BERKELEY – Nombreux sont ceux qui pensent que le Fond Monétaire International a traversé une bonne crise. Il y a seulement trois ans, beaucoup d’observateurs estimaient que le Fond n’avait plus d’utilité et devait être fermé. Depuis, il est intervenu en Hongrie, en Lituanie, en Islande et en Ukraine, entre autres pays frappés par la crise, et a bénéficié d’importantes nouvelles ressources.

Ce retour d’affection vis-à-vis du Fond s’explique en partie par sa récente démonstration de flexibilité intellectuelle – une vertu rare pour une bureaucratie imposante et lourde. L’institution est revenue sur son opposition traditionnelle au contrôle de capitaux : elle a suggéré que les banques centrales envisagent des objectifs d’inflation plus élevé afin d’éviter la zone zéro en cas de chocs déflationnistes. Ceci a attiré l’ire de la Bundesbank allemande – une preuve qu’elle est dans le vrai.

Le FMI a aussi mis en place une Ligne de Crédit Flexible pour débloquer les fonds plus rapidement – et sans condition financière – aux pays confrontés à des tourmentes financières qui ne sont pas de leur fait. Mais malgré une appellation séduisante, cette nouvelle facilité n’a éveillé que peu d’intérêt, aucun en Asie en particulier.

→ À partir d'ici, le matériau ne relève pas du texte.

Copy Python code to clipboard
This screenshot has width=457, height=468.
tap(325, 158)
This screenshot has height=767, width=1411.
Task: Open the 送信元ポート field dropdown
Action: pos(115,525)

Il est en effet révélateur que lorsque la Corée du sud était désespérément en quête de dollars suite à la chute de Lehman Brothers, elle a préféré emprunter à la Réserve Fédérale américaine, plutôt qu’au FMI. Après leur expérience en 1997-1998, les responsables Coréens préfèreraient se jeter du haut d’une falaise plutôt que d’emprunter, même sans condition, au FMI.